Scientists Begin Preparations Of COVID-19 Vaccine Trials, Thanks To Previous MERS Research And Success

The Progress

A team of scientists at the National Institutes of Health have been doing round-the-clock research, and after weeks, they had their first key test for an experimental vaccine. 

Kizzmekia Corbett, an NH research fellow and one of the scientists leading the vaccine development said “it was absolutely amazing,” when her team had given her the great news that this vaccine actually works. 

Different research groups all over the world are all competing to create the first COVID-19 vaccine as cases continue to multiply at an alarming rate on a daily basis. More importantly, these research groups are creating different types of vaccines to cure infected patients at a faster and more potent rate. Some are even trying to make temporary vaccines to guard people’s health for a month or two, while the longer-lasting protection is still being tested. 

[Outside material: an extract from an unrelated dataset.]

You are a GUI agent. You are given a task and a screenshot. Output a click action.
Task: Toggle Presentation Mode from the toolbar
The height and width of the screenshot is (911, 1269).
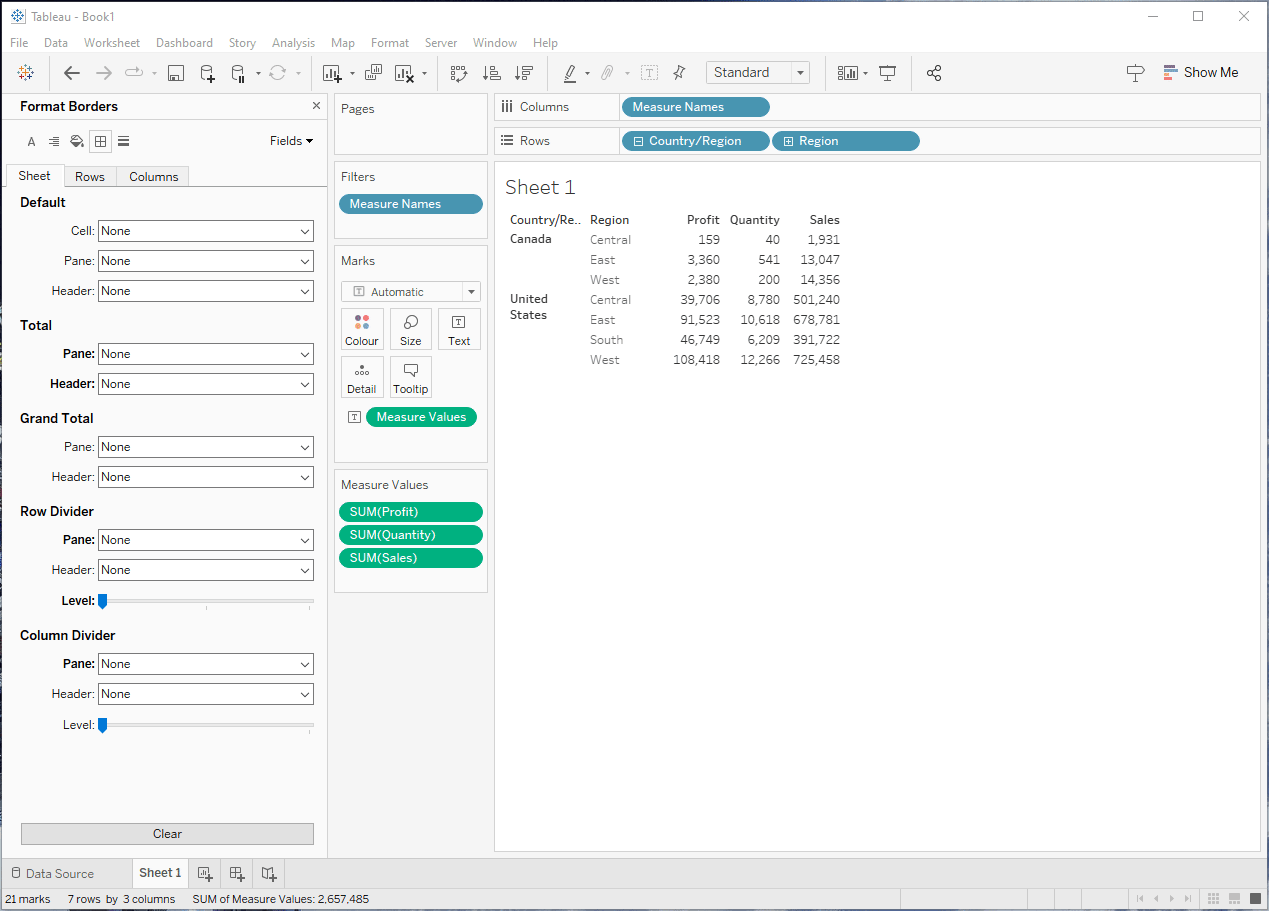tap(887, 73)
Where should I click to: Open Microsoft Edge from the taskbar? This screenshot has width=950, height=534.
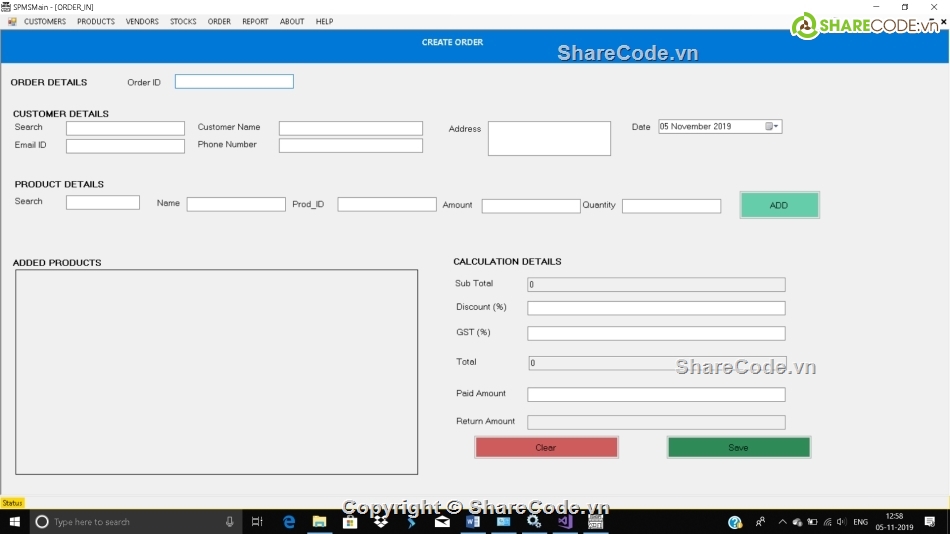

Dr. Judith O’Donnell, vaccine expert and infectious disease chief at Penn Presbyterian Medical Center said that, “until we test them in humans we have absolutely no idea what the immune response will be. Having a lot of different vaccines — with a lot of different theories behind the science of generating immunity — all on a parallel track really ultimately gives us the best chance of getting something successful.”


The First step to testing these vaccines will be in small numbers of young and healthy volunteers. These participants will not get infected from the experiment, because they don’t have the virus itself. The goal is to see if these vaccines will have any side effects, which will set the stage for other experiments. 

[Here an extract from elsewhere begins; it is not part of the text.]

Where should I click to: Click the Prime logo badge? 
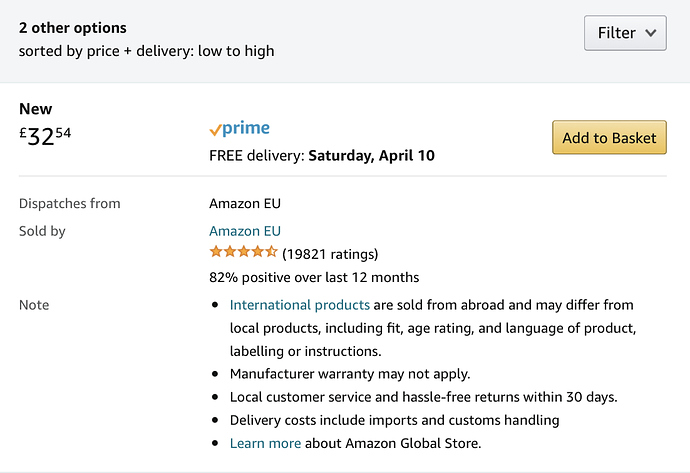(239, 129)
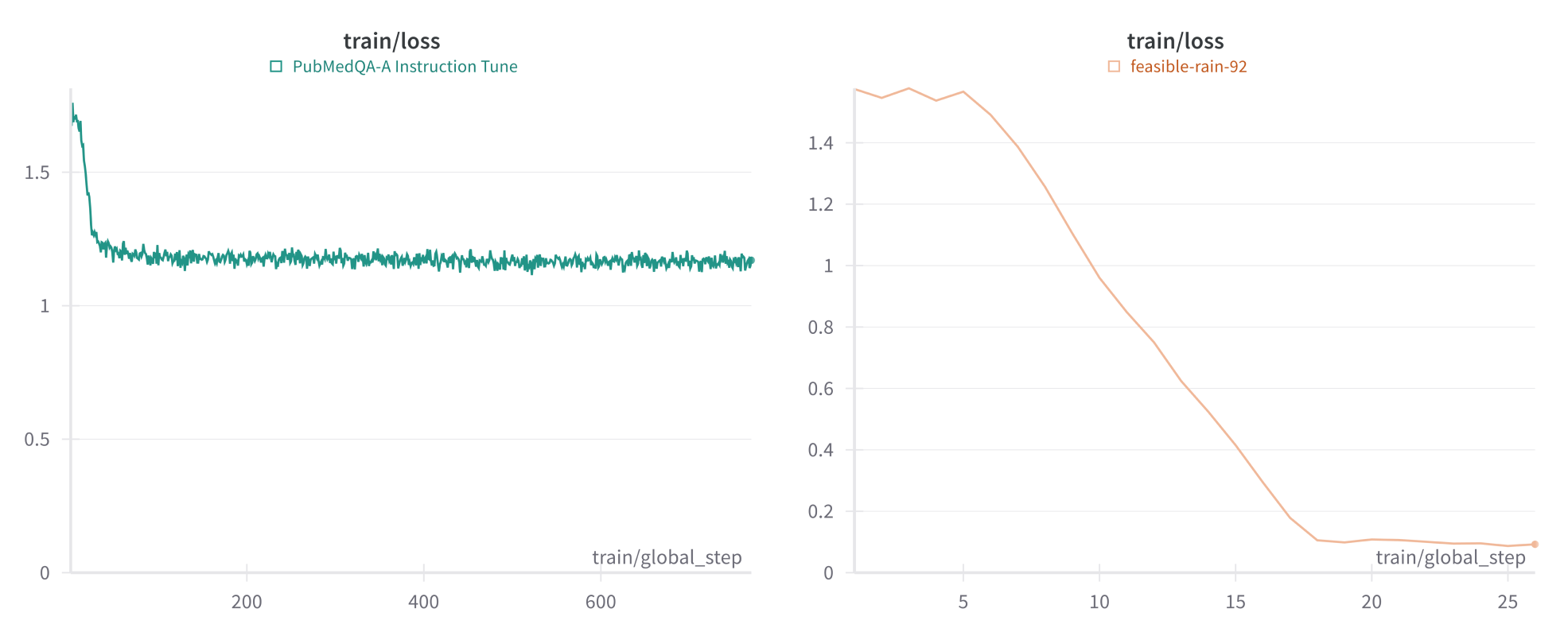
Task: Click the orange legend square for feasible-rain-92
Action: coord(1114,67)
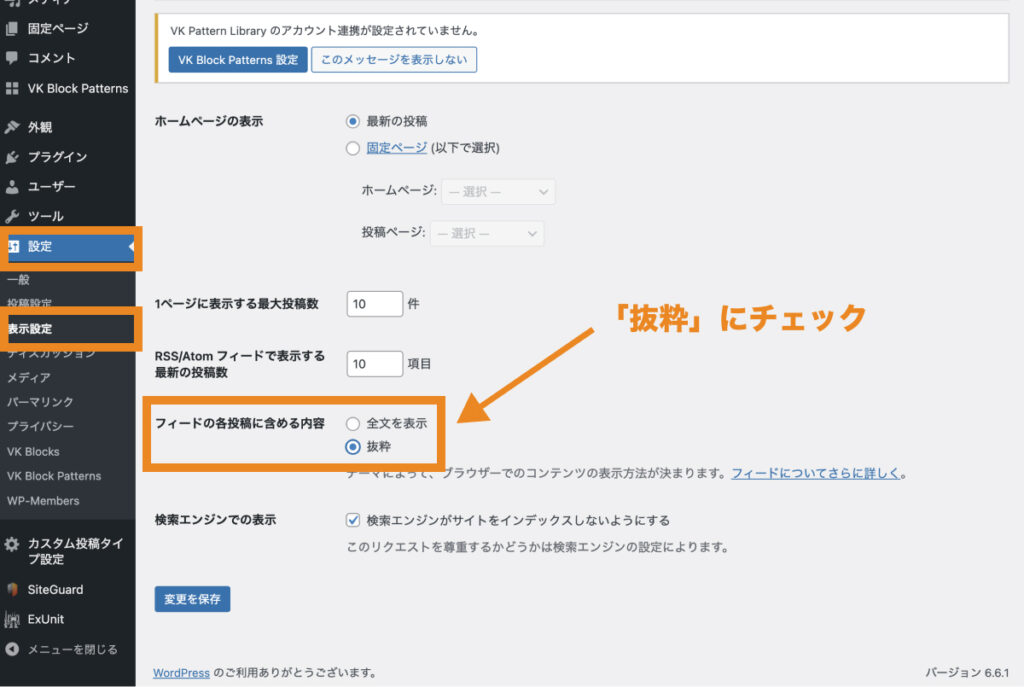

Kaiser Permanente Washington Health Research Institute in Seattle is already preparing to test 45 volunteers with different shots that were co-developed by NIH and Moderna Inc. 

Cloud Front

Inovio Pharmaceuticals is also next in line, as they begin safety tests to their chosen candidates that have volunteered at the University of Pennsylvania and a testing center located in Kansas City, Missouri. This study that Inovio is conducting is similar as to what both China and South Korea have done. 

Director of NIH’s National Institute of Allergy and Infectious Diseases, Dr. Anthony Fauci has stressed numerous times that even if these initial tests have a positive outcome, “you’re talking about a year to a year and a half” before pharmaceutical companies can actually administer these vaccines for widespread use. 

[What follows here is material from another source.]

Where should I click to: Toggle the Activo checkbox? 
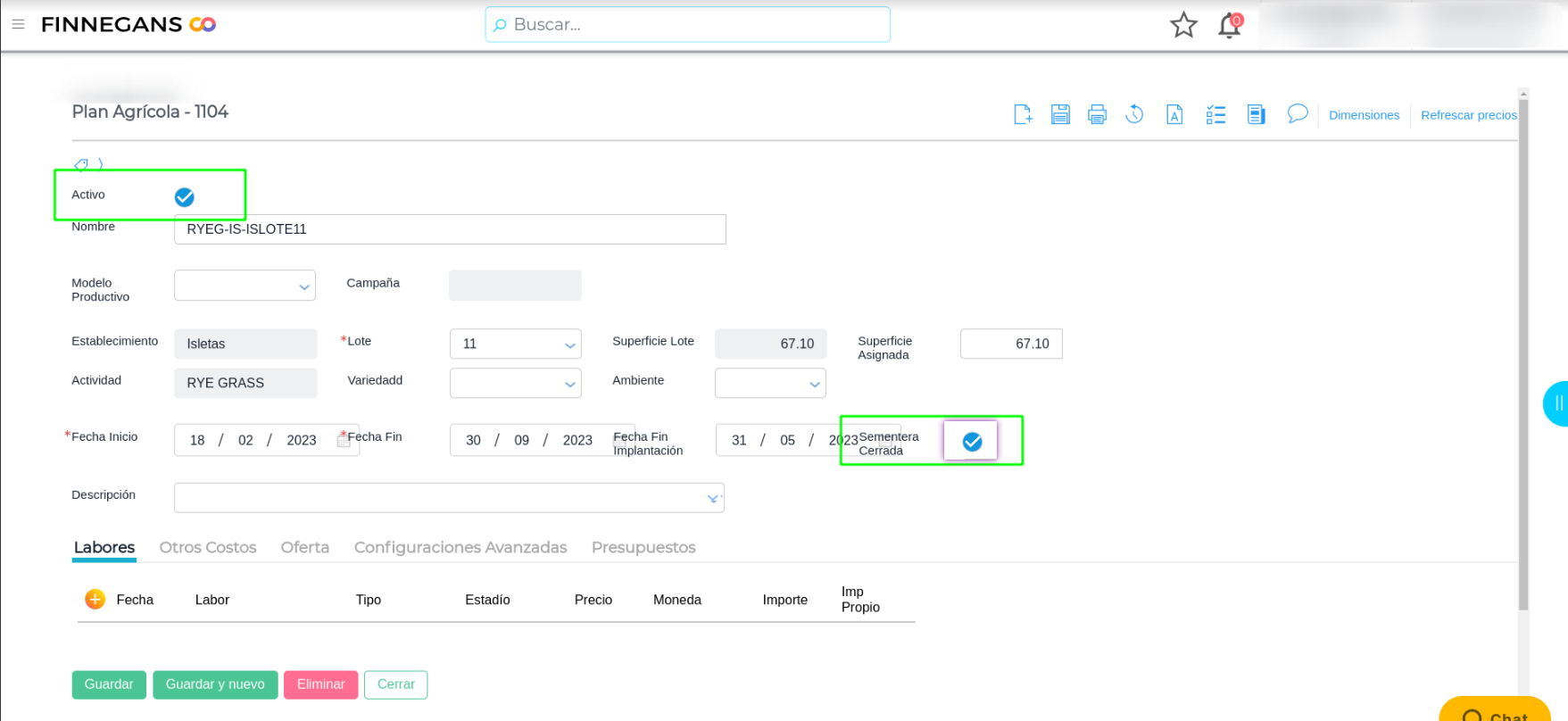185,197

“I can really genuinely understand everybody’s frustration and maybe even confusion. You can do everything as fast as possible, but you can’t circumvent some of these vital processes,” said Inovio’s research and development chief, Kate Broderick. 


In the NIH Lab, the coronavirus is covered in a protein that was named “spike,” which allows the virus to burrow itself into human cells. Once that protein can be blocked, people won’t get infected. That makes “spike” the biggest target in the vaccine research. 

Corbett’s team has a lead with this research because of all the years they had spent in trying to create a vaccine for the virus’ other cousin, MERS. They already discovered how to make proteins stable enough to immunize. They made all these spike proteins, froze them in vials and tested them on dozens of mice. Corbett mentioned that their work wouldn’t have progressed so quickly if not for all the years of law testing for the possible MERS vaccine that works similarly.

“I think about it a lot, how many of the little experimental questions we did not have to belabor” this time around, she said. When the first promising mouse tests came out, she said that, “I felt like there was a beginning of all of this coming full circle.”